National Lottery #ThanksToYou promotional video
For the last 25 years lottery funding has made up a large proportion of the Arts Council England’s budget, with the current 2018-2022 settlement broken down into three streams:
- £407 million per year in 828 arts organisations, museums and libraries through the National Portfolio. This includes £336 million of grant-in-aid and £71 million of National Lottery funding.
- £97.3 million of National Lottery funding per year in Arts Council National Lottery Project Grants, which is an open-access funding programme.
- £72.2 million per year in Arts Council Development Funds which focuses on diversity, resilience, innovation in business models, leadership development and creating more pathways for a wider range of people to become part of the arts and culture sector.
From its founding by the post war Labour Government in 1946, to the launch of the National Lottery in 1994, the Arts Council’s funding came directly from government support. However after a decade of funding stagnation under Thatcher in the 1980s, and an ideological dislike of funding cultural spending from direct taxation, John Major’s Conservative government launched the National Lottery in 1994 with the aim of using the profits to suplement government funding for the arts, sports, charities, national heritage and millennium celebrations. In the year ending 31 March 2019 this was divided between: health, education, environment and charitable causes – 40%, sport – 20%, arts – 20%, heritage – 20%.
Since its launch in November 1994, the National Lottery has raised over £40 billion for good causes. The funds have been distributed across sports (including Olympic athletes and the London 2012 Olympic and Paralympic Games), arts and heritage, community initiatives, health, education, and the environment. The staggering amount raised isn’t surprising as Lotto sales hit £7.21 billion behind strong retail and digital growth. Meanwhile, the EuroMillions dedicates 28% of its revenues to what the National Lottery calls ‘Good Causes.’ And with Lottoland noting that the EuroMillions draw occurs twice a week across 13 European countries, the funding going into these causes is likely to grow exponentially in the not too distant future, benefiting countless arts institutions, organisations, and individuals across the region.
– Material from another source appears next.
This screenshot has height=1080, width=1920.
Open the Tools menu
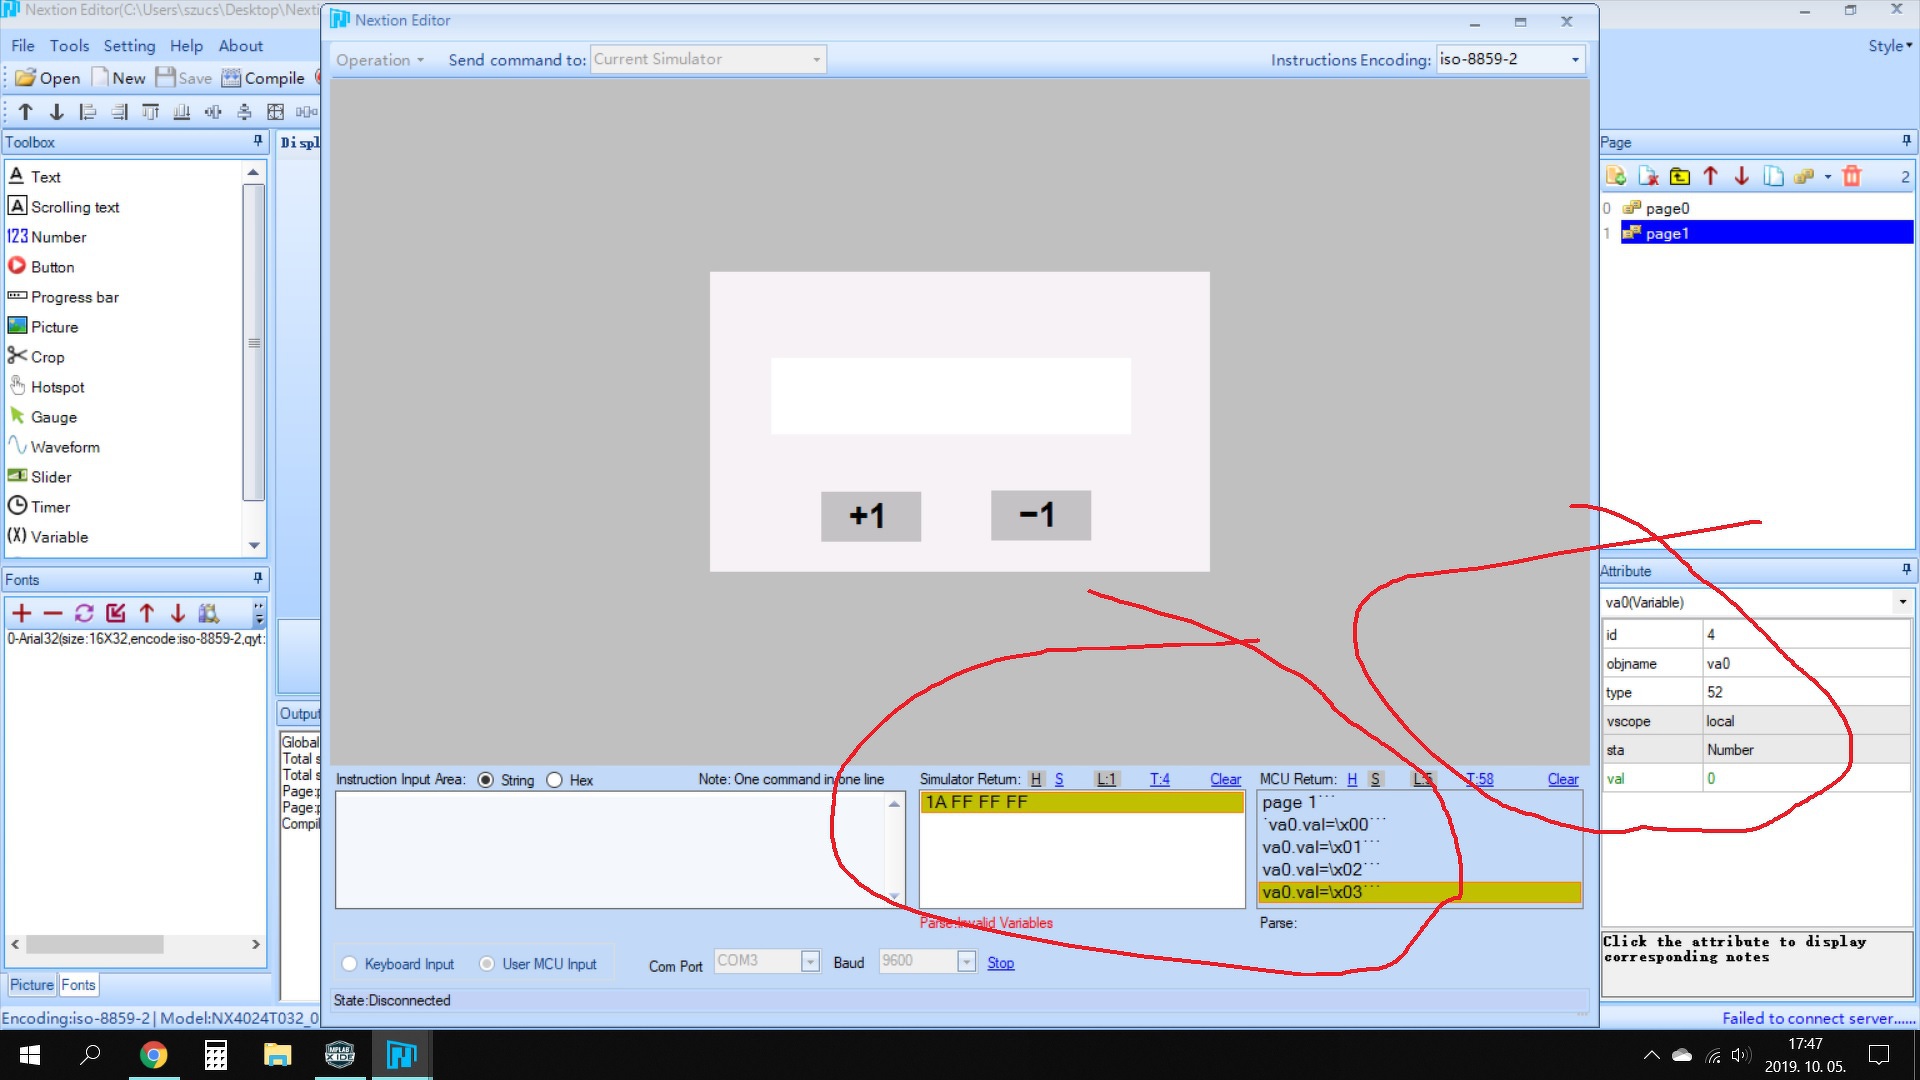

Now, while this all seems well and good, it isn’t exempt from criticism. Claims that the National Lottery represents a regressive ‘stealth tax’ have been levelled at it since the 1990s. While last year The Guardian reported that a cross-party committee of MPs had called for changes to how the lottery was run, after incomes for good causes dropped by 15% in a year. The report also found that while money for charitable causes raised by the lottery had climbed by 2% between 2009-10 and 2016-17, over the same period Camelot’s profits increased by 122%, from £39m to £71m.
According to the Gambling Commission the precise breakdown of where the money currently goes depends on the actual level of sales, the types of game being sold and the period of the licence that has been reached. The average breakdown for every £1 of ticket sales in 2017/18 was:
- 55p paid to winners in prizes
- 24p given to good causes
- 12p to the government in lottery duty
- 4p paid to National Lottery retailers on tickets sold
- 5p retained by the operator to meet costs and returns to shareholders.
The total number of National Lottery grants awarded to good causes stands at over 535,000. There is a searchable database of every grant given out since the Lottery began on the Department for Digital, Culture, Media and Sport (DCMS) website.